Smoke and ocher in poetic terms refer to “dreams of the earth.” This combination can be compared to perfume used to describe scented mixtures. The Latin word, “per fumus,” means “through smoke.” A 2,000-year-old scent has been reinvented from an ancient perfume recipe.
Cardamom, olive oil, and cinnamon were the key ingredients. Essential for both were myrrh and resin. The Egyptians stored their precious perfumes in glass bottles. It was one of the first common uses for glass.
Prof. Robert Littman and Dr. Jay Silverstein from the University of Hawaii have been working in the ancient Egyptian city of Thmuis.
They discovered a raft of kilns dating back to the 3rd century. The team discovered an area that produced a kind of liquid. A hoard of silver coins, gold, and silver jewelry was close to the kilns.
Residues in the vessels were transported to experts Dora Goldsmith and Sean Coughlin. The team studied the ancient scents.
The most potent scents were of the Mendesian and Metopian era.
What was the mystery of Queen Cleopatra’s legendary beauty? Its believed that beauty requires “no pain no gain”. Cleopatra bathed in sour goat’s milk. She used dried crocodile dung to beautify her complexion.

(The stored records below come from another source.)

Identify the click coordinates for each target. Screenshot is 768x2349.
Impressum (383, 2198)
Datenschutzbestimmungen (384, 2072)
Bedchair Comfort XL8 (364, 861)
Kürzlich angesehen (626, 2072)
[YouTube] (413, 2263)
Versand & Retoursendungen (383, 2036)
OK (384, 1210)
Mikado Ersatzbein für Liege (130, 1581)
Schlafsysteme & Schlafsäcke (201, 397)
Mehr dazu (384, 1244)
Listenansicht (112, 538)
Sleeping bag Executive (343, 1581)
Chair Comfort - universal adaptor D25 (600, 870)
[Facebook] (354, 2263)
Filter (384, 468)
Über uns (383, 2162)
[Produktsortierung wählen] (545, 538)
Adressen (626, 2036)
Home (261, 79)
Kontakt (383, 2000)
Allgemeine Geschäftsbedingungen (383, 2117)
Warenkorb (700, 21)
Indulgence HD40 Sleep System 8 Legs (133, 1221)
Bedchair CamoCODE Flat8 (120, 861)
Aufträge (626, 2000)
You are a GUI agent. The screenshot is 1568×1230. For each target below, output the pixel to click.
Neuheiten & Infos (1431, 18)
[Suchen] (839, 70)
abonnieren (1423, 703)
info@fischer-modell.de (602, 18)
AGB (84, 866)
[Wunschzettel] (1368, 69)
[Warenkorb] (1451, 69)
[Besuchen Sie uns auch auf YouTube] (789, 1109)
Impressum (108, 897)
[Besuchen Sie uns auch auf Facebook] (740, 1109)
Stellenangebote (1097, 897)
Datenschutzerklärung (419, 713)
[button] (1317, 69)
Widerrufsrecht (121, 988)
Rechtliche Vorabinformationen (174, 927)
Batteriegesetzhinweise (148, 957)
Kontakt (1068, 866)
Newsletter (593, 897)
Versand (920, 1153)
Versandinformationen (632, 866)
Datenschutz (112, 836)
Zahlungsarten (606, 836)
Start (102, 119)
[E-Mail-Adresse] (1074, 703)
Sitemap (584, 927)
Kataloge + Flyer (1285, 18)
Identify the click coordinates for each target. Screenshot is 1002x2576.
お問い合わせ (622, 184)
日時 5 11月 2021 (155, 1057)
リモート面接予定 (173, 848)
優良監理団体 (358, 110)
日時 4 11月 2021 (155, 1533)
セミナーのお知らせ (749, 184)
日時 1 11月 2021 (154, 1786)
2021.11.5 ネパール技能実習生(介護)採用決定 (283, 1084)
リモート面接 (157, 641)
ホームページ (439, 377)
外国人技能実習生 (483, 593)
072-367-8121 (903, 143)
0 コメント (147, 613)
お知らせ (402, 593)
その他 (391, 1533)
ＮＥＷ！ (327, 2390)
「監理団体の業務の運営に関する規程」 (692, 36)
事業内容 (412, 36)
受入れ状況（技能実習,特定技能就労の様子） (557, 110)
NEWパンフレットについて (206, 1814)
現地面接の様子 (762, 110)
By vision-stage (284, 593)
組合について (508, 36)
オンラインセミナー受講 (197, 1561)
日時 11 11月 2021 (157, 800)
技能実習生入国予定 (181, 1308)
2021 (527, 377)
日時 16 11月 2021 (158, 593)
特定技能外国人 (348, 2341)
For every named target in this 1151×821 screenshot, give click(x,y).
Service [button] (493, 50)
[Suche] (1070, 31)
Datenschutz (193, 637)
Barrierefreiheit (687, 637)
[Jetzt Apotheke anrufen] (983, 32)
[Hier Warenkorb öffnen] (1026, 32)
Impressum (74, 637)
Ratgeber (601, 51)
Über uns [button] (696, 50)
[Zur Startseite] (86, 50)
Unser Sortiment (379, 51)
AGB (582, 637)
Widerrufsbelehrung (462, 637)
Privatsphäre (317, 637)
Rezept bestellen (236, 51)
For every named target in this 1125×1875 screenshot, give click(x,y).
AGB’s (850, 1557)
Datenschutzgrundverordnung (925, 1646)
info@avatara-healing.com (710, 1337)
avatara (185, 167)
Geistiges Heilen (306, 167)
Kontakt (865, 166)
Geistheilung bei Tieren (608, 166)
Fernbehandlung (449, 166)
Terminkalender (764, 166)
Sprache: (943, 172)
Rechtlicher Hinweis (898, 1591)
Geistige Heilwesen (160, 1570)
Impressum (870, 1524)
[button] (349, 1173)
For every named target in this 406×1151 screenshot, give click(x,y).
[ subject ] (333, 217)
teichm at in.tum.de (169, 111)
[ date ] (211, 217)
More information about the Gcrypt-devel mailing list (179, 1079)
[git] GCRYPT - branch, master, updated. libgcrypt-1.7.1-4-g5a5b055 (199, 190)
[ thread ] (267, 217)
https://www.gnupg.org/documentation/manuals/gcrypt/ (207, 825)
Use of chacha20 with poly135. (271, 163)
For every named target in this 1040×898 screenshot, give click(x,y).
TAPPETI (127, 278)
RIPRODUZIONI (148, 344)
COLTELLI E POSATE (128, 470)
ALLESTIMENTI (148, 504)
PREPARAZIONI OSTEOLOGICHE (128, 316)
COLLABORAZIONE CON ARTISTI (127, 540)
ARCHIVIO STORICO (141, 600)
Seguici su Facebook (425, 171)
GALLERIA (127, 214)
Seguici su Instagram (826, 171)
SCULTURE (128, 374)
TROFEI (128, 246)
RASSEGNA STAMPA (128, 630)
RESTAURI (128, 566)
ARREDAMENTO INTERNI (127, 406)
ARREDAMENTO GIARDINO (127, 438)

Like to days celebs, “she had her own perfume factory.
In ancient times smell had a profound meaning. Dr. Silverstein emphasized that perfume played an integral part in rituals and healing. It was even associated with immortality…
The perfume business has had a long fragrant history. Now you can get a whiff of ancient Egyptian dreams and sample her royal aroma. The National Geographic Museum in Washington DC has included the perfume of Cleopatra in their “Queens of Egypt” exhibit.